__YOUR TASK__
Of all the lines in the entries below, give again exactly those starting at the line containing "The width and height of the screenshot is (480, 960)." and ending at the line containing "Click the Mustafa Koçak candidate name link", both ends included, and no others.
-------- PROVIDED DATA --------
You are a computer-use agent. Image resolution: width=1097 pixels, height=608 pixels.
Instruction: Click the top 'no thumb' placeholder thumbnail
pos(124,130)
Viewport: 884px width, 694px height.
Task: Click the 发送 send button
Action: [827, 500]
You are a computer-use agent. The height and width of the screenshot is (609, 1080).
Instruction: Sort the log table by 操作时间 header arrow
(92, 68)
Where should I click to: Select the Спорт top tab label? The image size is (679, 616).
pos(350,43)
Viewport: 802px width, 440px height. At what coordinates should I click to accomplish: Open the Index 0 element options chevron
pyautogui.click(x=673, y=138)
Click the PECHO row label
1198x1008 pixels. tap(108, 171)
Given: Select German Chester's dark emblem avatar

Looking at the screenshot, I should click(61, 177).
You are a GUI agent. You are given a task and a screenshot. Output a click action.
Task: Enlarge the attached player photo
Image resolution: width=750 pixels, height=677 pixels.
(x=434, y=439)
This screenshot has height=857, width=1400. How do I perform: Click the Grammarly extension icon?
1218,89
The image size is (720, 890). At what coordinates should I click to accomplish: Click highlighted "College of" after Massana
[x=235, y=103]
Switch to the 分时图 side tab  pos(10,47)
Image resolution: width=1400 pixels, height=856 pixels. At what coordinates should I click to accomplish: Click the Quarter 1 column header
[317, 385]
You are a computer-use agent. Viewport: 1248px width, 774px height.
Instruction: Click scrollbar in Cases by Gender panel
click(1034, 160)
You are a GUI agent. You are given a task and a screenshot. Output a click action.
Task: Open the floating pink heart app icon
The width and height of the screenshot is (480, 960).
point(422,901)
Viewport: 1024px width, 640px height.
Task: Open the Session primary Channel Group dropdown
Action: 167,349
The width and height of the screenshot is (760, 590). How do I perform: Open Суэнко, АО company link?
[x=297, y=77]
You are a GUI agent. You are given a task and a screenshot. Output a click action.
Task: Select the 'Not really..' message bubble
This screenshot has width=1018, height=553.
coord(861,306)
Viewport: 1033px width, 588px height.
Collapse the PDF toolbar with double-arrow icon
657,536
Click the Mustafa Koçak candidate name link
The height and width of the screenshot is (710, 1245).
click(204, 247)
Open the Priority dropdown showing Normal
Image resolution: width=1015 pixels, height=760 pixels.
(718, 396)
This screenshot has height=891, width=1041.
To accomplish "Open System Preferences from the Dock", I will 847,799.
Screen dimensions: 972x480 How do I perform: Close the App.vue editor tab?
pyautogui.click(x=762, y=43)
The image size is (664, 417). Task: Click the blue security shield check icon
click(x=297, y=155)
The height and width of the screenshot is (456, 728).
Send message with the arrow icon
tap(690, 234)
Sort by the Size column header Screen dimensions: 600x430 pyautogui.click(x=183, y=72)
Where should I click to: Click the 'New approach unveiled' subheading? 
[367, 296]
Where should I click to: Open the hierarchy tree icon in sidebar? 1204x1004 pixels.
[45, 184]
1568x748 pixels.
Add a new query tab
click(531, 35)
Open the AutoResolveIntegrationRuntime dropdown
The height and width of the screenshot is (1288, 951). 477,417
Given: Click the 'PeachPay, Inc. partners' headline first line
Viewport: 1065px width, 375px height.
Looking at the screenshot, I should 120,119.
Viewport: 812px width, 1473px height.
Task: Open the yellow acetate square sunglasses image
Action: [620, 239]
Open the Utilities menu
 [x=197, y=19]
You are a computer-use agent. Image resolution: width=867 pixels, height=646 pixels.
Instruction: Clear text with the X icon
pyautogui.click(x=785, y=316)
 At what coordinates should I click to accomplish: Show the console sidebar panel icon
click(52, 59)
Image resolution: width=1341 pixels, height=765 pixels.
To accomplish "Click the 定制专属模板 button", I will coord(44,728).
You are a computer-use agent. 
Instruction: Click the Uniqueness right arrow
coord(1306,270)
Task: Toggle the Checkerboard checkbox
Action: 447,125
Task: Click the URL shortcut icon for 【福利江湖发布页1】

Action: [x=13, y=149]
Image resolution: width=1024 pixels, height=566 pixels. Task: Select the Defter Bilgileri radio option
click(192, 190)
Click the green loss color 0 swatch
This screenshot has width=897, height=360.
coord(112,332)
--------
__ANSWER SPACE__
The width and height of the screenshot is (480, 960).
point(422,901)
Viewport: 1024px width, 640px height.
Task: Open the Session primary Channel Group dropdown
Action: 167,349
The width and height of the screenshot is (760, 590). How do I perform: Open Суэнко, АО company link?
[x=297, y=77]
You are a GUI agent. You are given a task and a screenshot. Output a click action.
Task: Select the 'Not really..' message bubble
This screenshot has width=1018, height=553.
coord(861,306)
Viewport: 1033px width, 588px height.
Collapse the PDF toolbar with double-arrow icon
657,536
Click the Mustafa Koçak candidate name link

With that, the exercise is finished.